*WHAT THIS TASK INVOLVES*. Repeat each of the following lines word for word, covering every entry.

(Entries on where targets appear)
━━━━━━━━━━━━━━━━━━━━━━━━━━━━━━
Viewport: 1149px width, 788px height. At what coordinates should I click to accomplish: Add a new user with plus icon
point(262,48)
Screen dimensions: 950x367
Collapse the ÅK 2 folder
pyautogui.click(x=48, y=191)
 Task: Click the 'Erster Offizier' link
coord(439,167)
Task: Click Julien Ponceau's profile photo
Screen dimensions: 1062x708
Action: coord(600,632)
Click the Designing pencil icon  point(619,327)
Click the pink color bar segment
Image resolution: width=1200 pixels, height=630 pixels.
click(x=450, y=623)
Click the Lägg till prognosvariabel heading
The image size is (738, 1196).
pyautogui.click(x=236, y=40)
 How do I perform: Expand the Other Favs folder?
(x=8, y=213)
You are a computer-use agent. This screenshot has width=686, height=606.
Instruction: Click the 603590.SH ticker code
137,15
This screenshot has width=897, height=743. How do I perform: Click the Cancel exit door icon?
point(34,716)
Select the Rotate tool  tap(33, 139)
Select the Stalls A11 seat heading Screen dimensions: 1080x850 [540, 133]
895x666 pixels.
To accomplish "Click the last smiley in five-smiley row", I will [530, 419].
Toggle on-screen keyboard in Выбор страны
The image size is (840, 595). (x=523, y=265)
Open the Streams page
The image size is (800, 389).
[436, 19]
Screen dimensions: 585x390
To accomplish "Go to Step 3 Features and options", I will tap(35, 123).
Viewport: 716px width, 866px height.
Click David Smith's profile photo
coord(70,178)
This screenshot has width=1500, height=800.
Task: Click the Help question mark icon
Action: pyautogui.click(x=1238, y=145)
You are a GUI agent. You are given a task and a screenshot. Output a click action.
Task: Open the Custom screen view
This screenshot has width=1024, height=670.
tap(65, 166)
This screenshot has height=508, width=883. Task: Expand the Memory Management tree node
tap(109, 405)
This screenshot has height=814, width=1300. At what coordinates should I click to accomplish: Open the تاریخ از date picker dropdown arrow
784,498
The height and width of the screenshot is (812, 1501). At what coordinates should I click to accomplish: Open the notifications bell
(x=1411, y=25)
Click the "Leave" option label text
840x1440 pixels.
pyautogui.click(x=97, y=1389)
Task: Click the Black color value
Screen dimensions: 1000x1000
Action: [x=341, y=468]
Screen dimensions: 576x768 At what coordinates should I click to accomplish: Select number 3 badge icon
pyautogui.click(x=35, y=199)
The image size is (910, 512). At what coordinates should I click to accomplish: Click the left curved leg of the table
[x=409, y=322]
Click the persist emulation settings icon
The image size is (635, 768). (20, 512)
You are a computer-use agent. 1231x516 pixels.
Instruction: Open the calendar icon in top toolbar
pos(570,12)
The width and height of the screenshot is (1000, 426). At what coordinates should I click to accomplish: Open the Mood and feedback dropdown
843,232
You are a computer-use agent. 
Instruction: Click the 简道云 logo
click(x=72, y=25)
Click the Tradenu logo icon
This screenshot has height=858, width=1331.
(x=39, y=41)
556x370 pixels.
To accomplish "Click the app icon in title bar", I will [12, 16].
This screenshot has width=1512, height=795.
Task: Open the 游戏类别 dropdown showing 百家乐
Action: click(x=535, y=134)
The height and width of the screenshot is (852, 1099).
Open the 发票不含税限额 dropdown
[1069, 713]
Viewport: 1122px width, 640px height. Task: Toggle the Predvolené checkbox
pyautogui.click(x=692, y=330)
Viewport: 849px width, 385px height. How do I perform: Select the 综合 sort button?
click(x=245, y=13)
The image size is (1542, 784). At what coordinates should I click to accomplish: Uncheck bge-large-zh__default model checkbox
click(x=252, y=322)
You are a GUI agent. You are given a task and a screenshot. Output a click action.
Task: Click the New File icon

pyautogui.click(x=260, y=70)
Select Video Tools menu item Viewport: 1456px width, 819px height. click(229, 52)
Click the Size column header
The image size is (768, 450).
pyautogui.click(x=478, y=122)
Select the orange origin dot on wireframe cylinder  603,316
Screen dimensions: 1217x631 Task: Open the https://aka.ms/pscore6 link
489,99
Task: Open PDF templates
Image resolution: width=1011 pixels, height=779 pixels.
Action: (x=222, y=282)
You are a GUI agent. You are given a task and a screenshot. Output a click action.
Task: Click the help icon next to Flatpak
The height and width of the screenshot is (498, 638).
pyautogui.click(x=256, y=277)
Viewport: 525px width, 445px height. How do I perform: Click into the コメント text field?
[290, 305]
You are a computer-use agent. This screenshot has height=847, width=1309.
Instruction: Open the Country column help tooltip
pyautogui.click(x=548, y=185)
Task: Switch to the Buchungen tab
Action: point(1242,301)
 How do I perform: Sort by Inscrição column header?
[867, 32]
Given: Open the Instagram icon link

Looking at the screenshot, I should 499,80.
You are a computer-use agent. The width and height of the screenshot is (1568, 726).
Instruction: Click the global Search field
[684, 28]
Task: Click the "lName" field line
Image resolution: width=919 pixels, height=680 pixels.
━━━━━━━━━━━━━━━━━━━━━━━━━━━━━━
*COMPLETE ANSWER*.
Viewport: 1149px width, 788px height. At what coordinates should I click to accomplish: Add a new user with plus icon
point(262,48)
Screen dimensions: 950x367
Collapse the ÅK 2 folder
pyautogui.click(x=48, y=191)
 Task: Click the 'Erster Offizier' link
coord(439,167)
Task: Click Julien Ponceau's profile photo
Screen dimensions: 1062x708
Action: coord(600,632)
Click the Designing pencil icon  point(619,327)
Click the pink color bar segment
Image resolution: width=1200 pixels, height=630 pixels.
click(x=450, y=623)
Click the Lägg till prognosvariabel heading
The image size is (738, 1196).
pyautogui.click(x=236, y=40)
 How do I perform: Expand the Other Favs folder?
(x=8, y=213)
You are a computer-use agent. This screenshot has width=686, height=606.
Instruction: Click the 603590.SH ticker code
137,15
This screenshot has width=897, height=743. How do I perform: Click the Cancel exit door icon?
point(34,716)
Select the Rotate tool  tap(33, 139)
Select the Stalls A11 seat heading Screen dimensions: 1080x850 [540, 133]
895x666 pixels.
To accomplish "Click the last smiley in five-smiley row", I will [530, 419].
Toggle on-screen keyboard in Выбор страны
The image size is (840, 595). (x=523, y=265)
Open the Streams page
The image size is (800, 389).
[436, 19]
Screen dimensions: 585x390
To accomplish "Go to Step 3 Features and options", I will tap(35, 123).
Viewport: 716px width, 866px height.
Click David Smith's profile photo
coord(70,178)
This screenshot has width=1500, height=800.
Task: Click the Help question mark icon
Action: pyautogui.click(x=1238, y=145)
You are a GUI agent. You are given a task and a screenshot. Output a click action.
Task: Open the Custom screen view
This screenshot has width=1024, height=670.
tap(65, 166)
This screenshot has height=508, width=883. Task: Expand the Memory Management tree node
tap(109, 405)
This screenshot has height=814, width=1300. At what coordinates should I click to accomplish: Open the تاریخ از date picker dropdown arrow
784,498
The height and width of the screenshot is (812, 1501). At what coordinates should I click to accomplish: Open the notifications bell
(x=1411, y=25)
Click the "Leave" option label text
840x1440 pixels.
pyautogui.click(x=97, y=1389)
Task: Click the Black color value
Screen dimensions: 1000x1000
Action: [x=341, y=468]
Screen dimensions: 576x768 At what coordinates should I click to accomplish: Select number 3 badge icon
pyautogui.click(x=35, y=199)
The image size is (910, 512). At what coordinates should I click to accomplish: Click the left curved leg of the table
[x=409, y=322]
Click the persist emulation settings icon
The image size is (635, 768). (20, 512)
You are a computer-use agent. 1231x516 pixels.
Instruction: Open the calendar icon in top toolbar
pos(570,12)
The width and height of the screenshot is (1000, 426). At what coordinates should I click to accomplish: Open the Mood and feedback dropdown
843,232
You are a computer-use agent. 
Instruction: Click the 简道云 logo
click(x=72, y=25)
Click the Tradenu logo icon
This screenshot has height=858, width=1331.
(x=39, y=41)
556x370 pixels.
To accomplish "Click the app icon in title bar", I will [12, 16].
This screenshot has width=1512, height=795.
Task: Open the 游戏类别 dropdown showing 百家乐
Action: click(x=535, y=134)
The height and width of the screenshot is (852, 1099).
Open the 发票不含税限额 dropdown
[1069, 713]
Viewport: 1122px width, 640px height. Task: Toggle the Predvolené checkbox
pyautogui.click(x=692, y=330)
Viewport: 849px width, 385px height. How do I perform: Select the 综合 sort button?
click(x=245, y=13)
The image size is (1542, 784). At what coordinates should I click to accomplish: Uncheck bge-large-zh__default model checkbox
click(x=252, y=322)
You are a GUI agent. You are given a task and a screenshot. Output a click action.
Task: Click the New File icon

pyautogui.click(x=260, y=70)
Select Video Tools menu item Viewport: 1456px width, 819px height. click(229, 52)
Click the Size column header
The image size is (768, 450).
pyautogui.click(x=478, y=122)
Select the orange origin dot on wireframe cylinder  603,316
Screen dimensions: 1217x631 Task: Open the https://aka.ms/pscore6 link
489,99
Task: Open PDF templates
Image resolution: width=1011 pixels, height=779 pixels.
Action: (x=222, y=282)
You are a GUI agent. You are given a task and a screenshot. Output a click action.
Task: Click the help icon next to Flatpak
The height and width of the screenshot is (498, 638).
pyautogui.click(x=256, y=277)
Viewport: 525px width, 445px height. How do I perform: Click into the コメント text field?
[290, 305]
You are a computer-use agent. This screenshot has height=847, width=1309.
Instruction: Open the Country column help tooltip
pyautogui.click(x=548, y=185)
Task: Switch to the Buchungen tab
Action: point(1242,301)
 How do I perform: Sort by Inscrição column header?
[867, 32]
Given: Open the Instagram icon link

Looking at the screenshot, I should 499,80.
You are a computer-use agent. The width and height of the screenshot is (1568, 726).
Instruction: Click the global Search field
[684, 28]
Task: Click the "lName" field line
Image resolution: width=919 pixels, height=680 pixels.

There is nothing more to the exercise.